_题目 1_
请列出下文Nagios介绍中，第1项特征的括号里所举的全部网络服务名称。
_题目 2_
请将下文Nagios介绍中从“Nagios最初被设计为在L”到“务检测可以通过网络得以进行。”之间的文字（含首尾）重新写出，并把其中的“告警”换成“报警”。

什么是Nagios?
Nagios是一款用于系统和网络监控的应用程序。它可以在你设定的条件下对主机和服务进行监控,在状态变差和变好的时候给出告警信息。
Nagios最初被设计为在Linux系统之上运行,然而它同样可以在类Unix的系统之上运行。
Nagios更进一步的特征包括:
1. 监控网络服务(SMTP、POP3、HTTP、NNTP、PING等);
2. 监控主机资源(处理器负荷、磁盘利用率等);
3. 简单地插件设计使得用户可以方便地扩展自己服务的检测方法;
4. 并行服务检查机制;
5. 具备定义网络分层结构的能力,用"parent"主机定义来表达网络主机间的关系,这种关系可被用来发现和明晰主机宕机或不可达状态;
6. 当服务或主机问题产生与解决时将告警发送给联系人(通过EMail、短信、用户定义方式);
7. 具备定义事件句柄功能,它可以在主机或服务的事件发生时获取更多问题定位;
8. 自动的日志回滚;
9. 可以支持并实现对主机的冗余监控;
10. 可选的WEB界面用于查看当前的网络状态、通知和故障历史、日志文件等;
2.2. 系统需求
Nagios所需要的运行条件是机器必须可以运行Linux(或是Unix变种)并且有C语言编译器。你必须正确地配置TCP/IP协议栈以使大多数的服务检测可以通过网络得以进行。
你需要但并非必须正确地配置Nagios里的CGIs程序,而一旦你要使用CGI程序时,你必须要安装以下这些软件...
1. 一个WEB服务(最好是Apache)
2. Thomas Boutell制作的gd库版本应是1.6.3或更高(在CGIs程序模块statusmap和trends这两个模块里需要这个库)
安装Nagios
1、准备工作
a.安装依赖的程序
]# yum -y install httpd gcc glibc glib-common gd gd-devel
b.创建用户和组
[root@localhost ~]# useradd nagios
[root@localhost ~]# groupadd nagcmd
[root@localhost ~]# usermod -G nagcmd nagios
[root@localhost ~]# usermod -G nagcmd apache
2、正式开始安装nagios程序
]# tar zxvf nagios-3.2.0.tar.gz
]# cd nagios-3.2.0
]# ./configure --with-command-group=nagcmd
]# make all
如下提示会出现,根据提示操作
*** Compile finished ***
If the main program and CGIs compiled without any errors, you
can continue with installing Nagios as follows (type 'make'
without any arguments for a list of all possible options):
make install
- This installs the main program, CGIs, and HTML files
make install-init
- This installs the init script in /etc/rc.d/init.d
make install-commandmode
- This installs and configures permissions on the
directory for holding the external command file
make install-config
- This installs *SAMPLE* config files in /usr/local/nagios/etc
You'll have to modify these sample files before you can
use Nagios. Read the HTML documentation for more info
on doing this. Pay particular attention to the docs on
object configuration files, as they determine what/how
things get monitored!
make install-webconf
- This installs the Apache config file for the Nagios
web interface
*** Support Notes *******************************************
If you have questions about configuring or running Nagios,
please make sure that you:
- Look at the sample config files
- Read the HTML documentation
- Read the FAQs online at http://www.nagios.org/faqs
before you post a question to one of the mailing lists.

_数据集摘录_
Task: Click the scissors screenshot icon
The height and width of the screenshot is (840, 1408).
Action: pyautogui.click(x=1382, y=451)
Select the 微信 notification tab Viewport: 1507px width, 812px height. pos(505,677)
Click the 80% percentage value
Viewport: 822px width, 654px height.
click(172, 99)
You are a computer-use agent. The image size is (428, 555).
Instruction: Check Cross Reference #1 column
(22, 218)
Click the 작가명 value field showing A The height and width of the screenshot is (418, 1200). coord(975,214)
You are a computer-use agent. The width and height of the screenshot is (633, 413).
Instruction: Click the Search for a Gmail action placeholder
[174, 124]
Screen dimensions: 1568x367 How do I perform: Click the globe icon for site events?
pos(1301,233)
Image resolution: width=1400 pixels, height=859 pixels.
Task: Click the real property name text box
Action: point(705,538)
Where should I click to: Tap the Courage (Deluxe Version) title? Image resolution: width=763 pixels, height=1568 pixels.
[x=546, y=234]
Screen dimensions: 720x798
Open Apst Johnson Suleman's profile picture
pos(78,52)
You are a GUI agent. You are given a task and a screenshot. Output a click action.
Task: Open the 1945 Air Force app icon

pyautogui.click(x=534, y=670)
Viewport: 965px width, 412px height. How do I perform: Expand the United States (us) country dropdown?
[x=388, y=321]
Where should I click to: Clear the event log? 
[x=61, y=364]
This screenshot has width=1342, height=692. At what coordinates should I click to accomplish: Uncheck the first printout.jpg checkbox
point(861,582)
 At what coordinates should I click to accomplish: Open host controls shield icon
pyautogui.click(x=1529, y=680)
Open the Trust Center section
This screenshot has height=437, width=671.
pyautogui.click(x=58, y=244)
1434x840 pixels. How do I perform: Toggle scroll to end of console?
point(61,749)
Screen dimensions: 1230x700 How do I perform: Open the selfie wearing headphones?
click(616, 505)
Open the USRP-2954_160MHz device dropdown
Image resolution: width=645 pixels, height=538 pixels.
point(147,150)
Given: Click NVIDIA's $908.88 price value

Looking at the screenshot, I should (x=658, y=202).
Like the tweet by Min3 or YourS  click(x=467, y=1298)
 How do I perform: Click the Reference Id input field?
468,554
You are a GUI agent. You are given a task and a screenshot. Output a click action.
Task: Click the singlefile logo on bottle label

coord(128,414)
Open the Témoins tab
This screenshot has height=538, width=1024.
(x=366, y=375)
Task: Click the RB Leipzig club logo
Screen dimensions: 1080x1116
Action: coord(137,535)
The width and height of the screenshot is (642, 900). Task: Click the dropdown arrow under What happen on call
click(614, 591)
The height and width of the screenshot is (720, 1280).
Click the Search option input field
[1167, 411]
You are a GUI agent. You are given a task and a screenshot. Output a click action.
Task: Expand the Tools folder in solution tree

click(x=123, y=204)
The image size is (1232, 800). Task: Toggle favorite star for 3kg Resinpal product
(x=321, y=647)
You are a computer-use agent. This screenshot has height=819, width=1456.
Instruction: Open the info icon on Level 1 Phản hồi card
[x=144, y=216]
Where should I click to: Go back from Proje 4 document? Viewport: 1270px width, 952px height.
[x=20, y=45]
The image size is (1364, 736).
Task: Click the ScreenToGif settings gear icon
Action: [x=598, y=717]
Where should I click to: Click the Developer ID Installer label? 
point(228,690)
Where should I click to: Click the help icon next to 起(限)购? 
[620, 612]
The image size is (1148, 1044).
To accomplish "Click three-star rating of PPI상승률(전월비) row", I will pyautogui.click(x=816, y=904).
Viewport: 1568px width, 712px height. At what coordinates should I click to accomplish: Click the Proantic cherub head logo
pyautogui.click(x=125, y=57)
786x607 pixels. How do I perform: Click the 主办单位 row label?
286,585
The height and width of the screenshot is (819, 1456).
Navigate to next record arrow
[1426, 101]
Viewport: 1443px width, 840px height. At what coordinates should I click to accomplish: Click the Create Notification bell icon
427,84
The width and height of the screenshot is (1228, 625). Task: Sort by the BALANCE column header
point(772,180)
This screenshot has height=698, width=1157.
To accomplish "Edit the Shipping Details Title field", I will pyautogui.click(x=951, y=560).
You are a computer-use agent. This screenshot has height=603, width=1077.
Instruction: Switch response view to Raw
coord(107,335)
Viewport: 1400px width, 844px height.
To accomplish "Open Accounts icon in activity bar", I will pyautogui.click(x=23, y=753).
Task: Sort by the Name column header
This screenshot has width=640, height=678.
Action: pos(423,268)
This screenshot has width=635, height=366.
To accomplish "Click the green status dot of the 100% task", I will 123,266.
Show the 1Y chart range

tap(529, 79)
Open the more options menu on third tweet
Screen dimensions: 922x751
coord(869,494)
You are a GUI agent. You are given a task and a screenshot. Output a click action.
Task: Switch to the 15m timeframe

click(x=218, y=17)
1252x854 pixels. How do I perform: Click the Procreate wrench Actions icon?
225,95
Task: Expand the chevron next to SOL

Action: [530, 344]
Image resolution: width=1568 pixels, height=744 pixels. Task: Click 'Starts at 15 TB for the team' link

_正确答案 1_
SMTP、POP3、HTTP、NNTP、PING

_正确答案 2_
Nagios最初被设计为在Linux系统之上运行,然而它同样可以在类Unix的系统之上运行。
Nagios更进一步的特征包括:
1. 监控网络服务(SMTP、POP3、HTTP、NNTP、PING等);
2. 监控主机资源(处理器负荷、磁盘利用率等);
3. 简单地插件设计使得用户可以方便地扩展自己服务的检测方法;
4. 并行服务检查机制;
5. 具备定义网络分层结构的能力,用"parent"主机定义来表达网络主机间的关系,这种关系可被用来发现和明晰主机宕机或不可达状态;
6. 当服务或主机问题产生与解决时将报警发送给联系人(通过EMail、短信、用户定义方式);
7. 具备定义事件句柄功能,它可以在主机或服务的事件发生时获取更多问题定位;
8. 自动的日志回滚;
9. 可以支持并实现对主机的冗余监控;
10. 可选的WEB界面用于查看当前的网络状态、通知和故障历史、日志文件等;
2.2. 系统需求
Nagios所需要的运行条件是机器必须可以运行Linux(或是Unix变种)并且有C语言编译器。你必须正确地配置TCP/IP协议栈以使大多数的服务检测可以通过网络得以进行。